Escreva a continuação do texto sobre a mineração em terras indígenas, começando logo após a última frase dele.

- **Trecho da página**

━━━

Ao discursar em inauguração de obra no AM, Bolsonaro veste adorno originário e defende a mineração como “demanda dos índios”. Cínico, atua como porta-voz da legalização do garimpo em Terras Indígenas, que bateu recorde em 2021

Ao inaugurar a reforma de uma ponte próxima à Terra Indígena Balaio e à maior jazida de nióbio do mundo, nos últimos dias de maio, o presidente Jair Bolsonaro vestiu um cocar pela segunda vez em seu mandato. “Não é fácil você mudar: décadas de trabalho contra vocês, de emaranhado de leis que não permitem que vocês possam progredir”, discursou no Amazonas. Fazia quase um ano e quatro meses que Bolsonaro havia enviado ao Congresso projeto de lei que regulamenta a exploração mineral em terras indígenas, uma exigência da Constituição para liberar a atividade, considerada ilegal. Desde então, vêm batendo recordes os pedidos de pesquisa e de permissão de lavra garimpeira que chegam à Agência Nacional de Mineração. Àquela altura, pedidos apresentados desde a posse de Bolsonaro se estendiam sobre 13,3 mil km2 de terras indígenas e seus entornos, área equivalente a quase nove vezes a cidade de São Paulo.

Apenas nos primeiros quatro meses de 2021, os processos minerários registrados na ANM que solicitam permissão para garimpo ou pesquisa em áreas indígenas somam 4,3 mil km2, mais do que o primeiro ano inteiro de mandato de Bolsonaro – eleito prometendo “nem um centímetro a mais para as terras indígenas”. Na escala seguinte da mesma viagem ao Amazonas em que vestiu o cocar, Bolsonaro voltou a defender que a mineração nessas áreas era uma “demanda dos índios”, embora não haja sinal de nenhuma cooperativa indígena nos registros da agência reguladora.

━━━

- **Material**
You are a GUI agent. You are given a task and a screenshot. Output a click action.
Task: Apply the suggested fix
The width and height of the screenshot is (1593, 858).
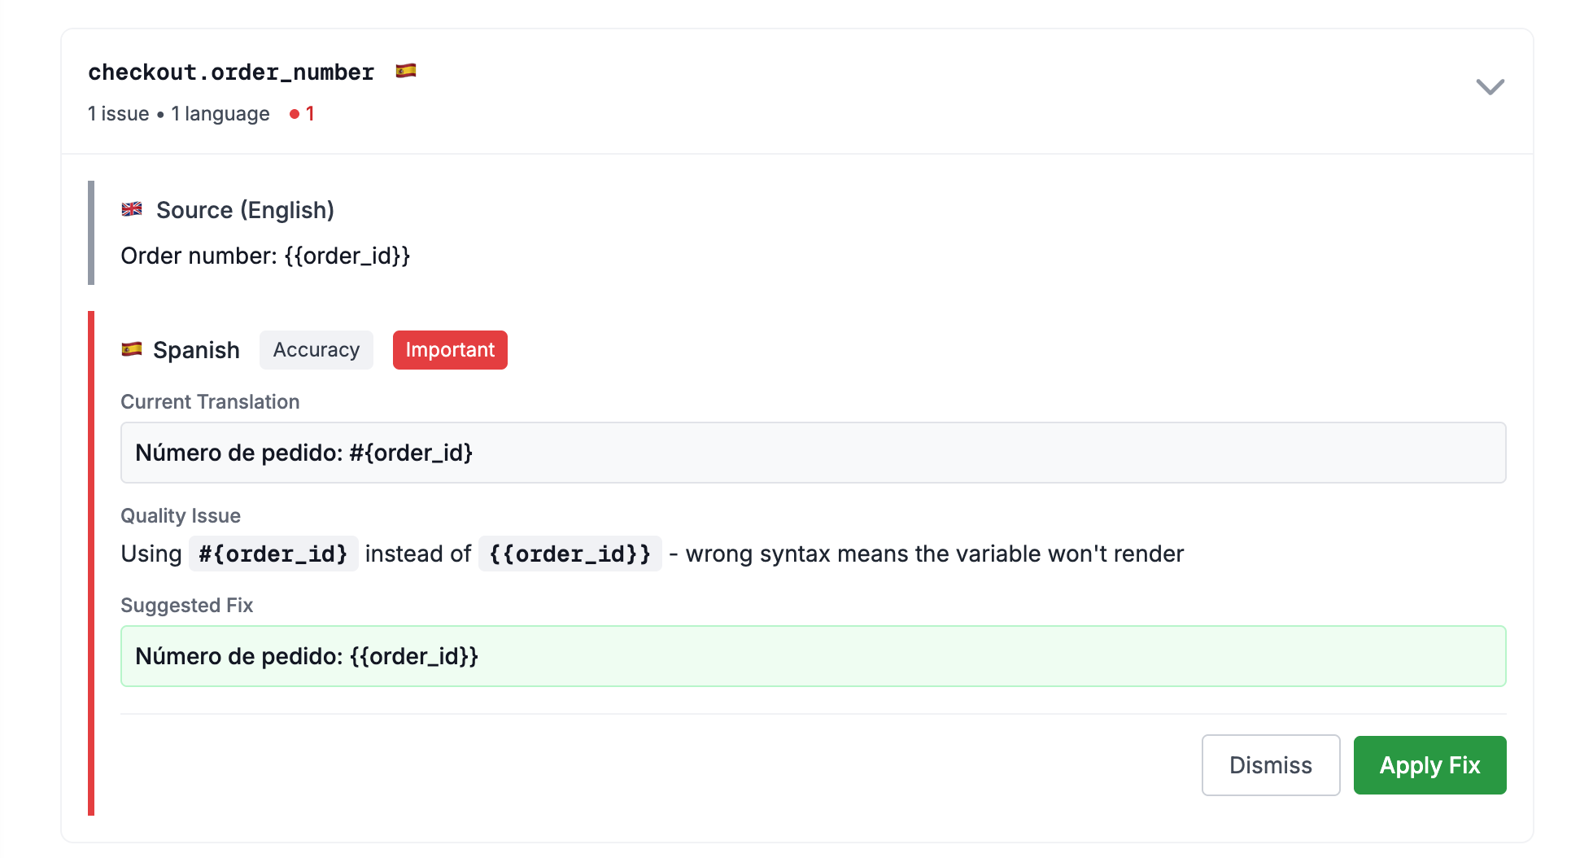[x=1429, y=765]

━━━

- **Resultado da tarefa**
 A suposição de que os índios são os maiores interessados na mineração em seus territórios une mineradoras e cooperativas que entraram com pedidos na ANM, na expectativa de regulamentação da atividade. O maior argumento é que, para combater a mineração ilegal, o caminho é legalizar a extração de minérios em terras indígenas. A Associação Nacional do Ouro (Anoro), que reúne garimpeiros e as entidades financeiras que comercializam o mais procurado dos minérios nas terras indígenas, reconhece que o interesse é mais amplo: “Quando comparamos as demarcações de terras indígenas na Amazônia Legal com os mapas geológicos da CPRM (Companhia de Pesquisa de Recursos Minerais), identificamos que as reservas indígenas estão sobre os maiores potenciais minerais do Brasil. Por isso, o desenvolvimento equilibrado do setor mineral das terras indígenas interessa a todo o país.”

A regulamentação da mineração em terra indígena foi proposta ao Congresso por Bolsonaro no projeto de lei 191, com tramitação parada na Câmara dos Deputados desde fevereiro de 2020, apesar do pedido de urgência do presidente. Caso seja aprovado da forma como foi proposto por Bolsonaro, permitirá a exploração de minérios e de recursos hídricos para geração de energia em terras indígenas mesmo sem aval das comunidades. O artigo 14 do projeto diz que compete ao presidente da República encaminhar ao Congresso Nacional pedido de autorização para as atividades mesmo com manifestação contrária dos indígenas.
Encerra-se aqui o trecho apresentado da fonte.